A familiar conundrum faces NC blue water anglers as the Gulf Stream seasons shift. Should they be running wire leaders on ballyhoo rigs to protect against bite-offs from wahoo, king mackerel, and other toothy predators, or should they run mono/fluorocarbon rigs in the hopes of attracting and drawing bites from line-shy tuna and billfish?
Wilmington Capt. Rick Croson, of Living Waters Guide Service, came up with an answer a few years back, a rig that offers protection from the tooth and scale gang while retaining the low-visibility of a mono or fluorocarbon leader.
“It’s called the cable trace rig,” Croson explains. “I designed the rig about seven years ago as a way to have mono out at all times and still have some protection from wahoo and king mackerel. All the cable ends up inside the bait, so you can run mono or fluoro leaders without vulnerability.”
The rig consists of a 3” piece of 275 lb. stranded cable, an angler’s preferred hook (Croson likes a Mustad 7766 8/0 for medium ballyhoo), a length of 30 lb. monel wire, a pair of 1.3 mm crimps, a 1/4-1/2 oz. egg weight, and a barrel swivel.
“I like a stainless Krok 220 lb. swivel,” Croson reveals. “You don’t want a ball-bearing swivel because you don’t want the rig spinning on its own. And with the Krok swivel and a stainless hook, the entire rig is stainless, so it’s reusable as long as you can keep it.”
With the hook crimped at one end of the cable, the swivel and monel wire at the other, and the egg weight sliding between, anglers have a rig that offers more benefits than simply sneakily “tooth-proofing” the rig.
“One of the great things about the rig is that it’s adjustable,” Croson says. “It’s not a pin rig, so you can slide the weight up and down so it fits different sized ballyhoo. You know how you buy a dozen medium ballyhoo and two or three are always too big or small for a normal rig? This lets you rig all of them.”
When run with a skirt, the ballyhoo that ends up on the rig also swims better than those on a conventional rig, wire or mono.
Croson explains, “The skirt doesn’t sit on the head of the bait because of the swivel. That small gap lets the ballyhoo swim on its own behalf without the skirt interfering.”
Anglers can use the cable trace rigs with conventional or wind-on style leaders.
“The rig itself,” notes Croson, “is independent of the leader.”
An advantage of the rig in conjunction with a wind-on leader is that anglers can catch a fish, slide the skirt up the leader and cut the rig off, and re-crimp a new cable trace on without having to set up a whole new leader.
“On a standard 8-10’ leader with a snap-swivel, you can just unsnap it, snap a new one on, and keep fishing. And when you get the rig out of the fish, the ballyhoo part of the rig is still perfect and ready to go,” Croson says.

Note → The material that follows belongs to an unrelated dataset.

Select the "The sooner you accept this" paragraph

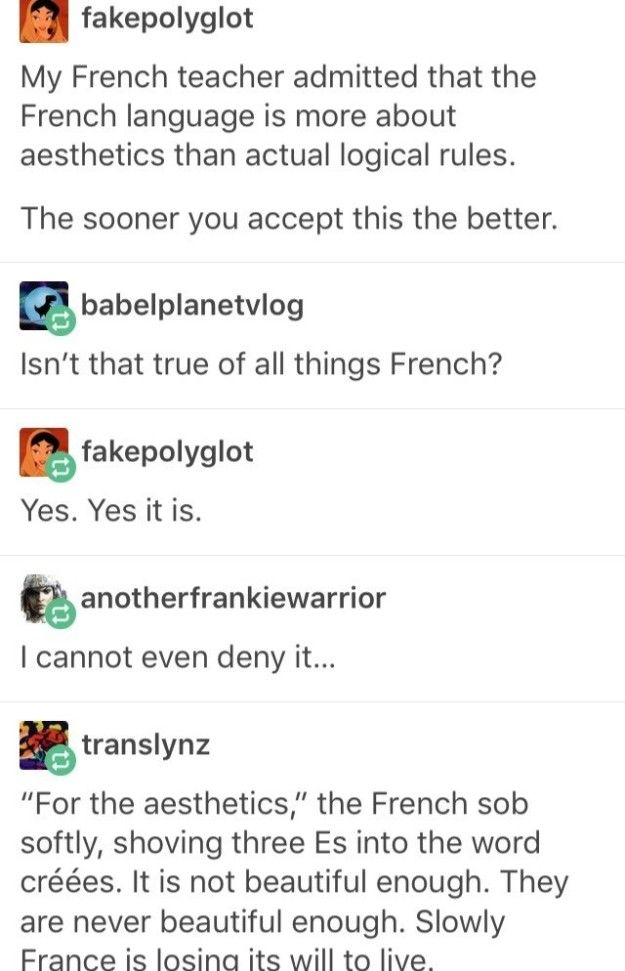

Aside from countless wahoo, tuna, and dolphin, the cable trace rig has proved itself worthy of our area’s top predator as well.
“It’s caught pretty much all species,” Croson explains. “We released a 600 lb. blue marlin on one a few years ago that we’d never have caught on a normal rig. We were using 130 fluorocarbon leaders, but the cable was rubbing on that fish’s bill the whole fight. There’s no way the 130 would have lasted that long.”